The interactive installation is made using custom software written in C++ and uses sensor technology to track the hands of participants as they touch an interactive screen. The resulting ‘virtual Petri dish’ images are generated in real time for each participant from a library of high definition time-lapse films made by the artists using DIY microbiology techniques and in collaboration with The Modernising Medical Microbiology Project where Anna Dumitriu is artist in residence.
Other articles on Anna Dumitriu in the Interalia Magazine –
Anna Dumitriu’s work is at the forefront of art and science collaborative practice, with a strong interest in the ethical issues raised by emerging technologies and a focus on microbiology and healthcare. Her installations, interventions and performances use a range of biological, digital, and traditional media including live bacteria, robotics, interactive media, and textiles. She has a strong international exhibition profile, having exhibited at The Picasso Museum in Barcelona, The Science Gallery in Dublin, The Museum of Contemporary Art (MOCA) Taipei, and The V & A Museum in London. Her work is held in several major public collections, including the Science Museum in London. She is the founder and director of “The Institute of Unnecessary Research”, a group of artists and scientists whose work crosses disciplinary boundaries and critiques contemporary research practice and won the 2012 Society for Applied Microbiology Communication Award.
Dumitriu holds the post of Artist in Residence on the Modernising Medical Microbiology Project at The University of Oxford in collaboration with Public Health England, a Visiting Research Fellowship: Artist in Residence position with the Department of Computer Science at The University of Hertfordshire, and a Visiting Research Fellowship: Lead Artist position with the Wellcome Trust Brighton and Sussex Centre for Global Health Research. She is also a Research Fellow with Waag Society and Lead Artist on the Creative Europe supported project “Trust Me, I’m an Artist” which investigates the novel ethical problems that arise when artists create artwork in laboratory settings. Her book of the same name, co-authored with Professor Bobbie Farsides, was published in 2014. Her ongoing project “The Romantic Disease: An Artistic Investigation of Tuberculosis” was funded by the Wellcome Trust and is now touring internationally. She is currently working on “Sequence” which investigates the technologies behind whole genome sequencing of bacteria, funded by Arts Council England.
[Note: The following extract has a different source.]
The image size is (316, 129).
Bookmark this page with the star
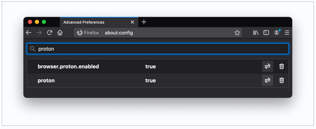point(237,33)
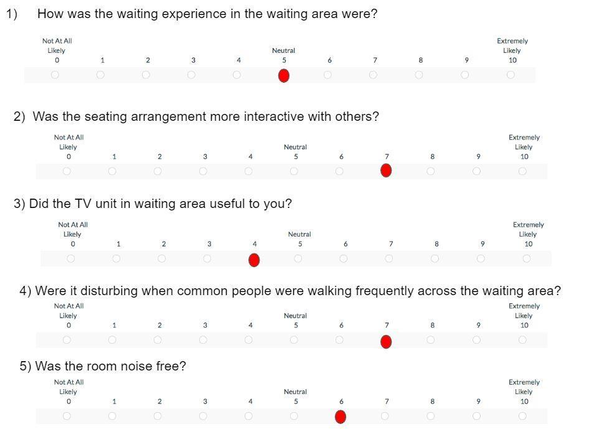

Alex May is an artist exploring a wide range of digital technologies, most notably video projection onto physical objects (building on the technique known as video mapping or projection mapping by using his own bespoke software), also interactive installations, generative works, full-size humanoid robots, performance, and video art. He has performed art at Tate Modern and Watermans, and exhibited internationally including at the V&A, Science Museum, Bletchley Park, the Museum of Contemporary Art in Caracas, Venezuela, the Science Gallery in Dublin, the Rockefeller Arts Center at the State University of New York, and the Grande Halle de la Villette in Paris. He gives talks about many aspects of digital art, and public engagement with social robotics through art (Waag Society in Amsterdam, ICT2013 European Commission Digital Agenda event in Vilnius, Gray’s School of Art in Aberdeen, British Film Institute in London, Ahmed Shawky Museum in Cairo) and runs workshops for artists using his own software (for Fluxmedia at Concordia University in Montreal, International Symposium on Electronic Art (ISEA) in Istanbul). Alex is a Visiting Research Fellow: Artist in Residence with the computer science department of University of Hertfordshire and a Digital Media Arts MA sessional lecturer at the University of Brighton.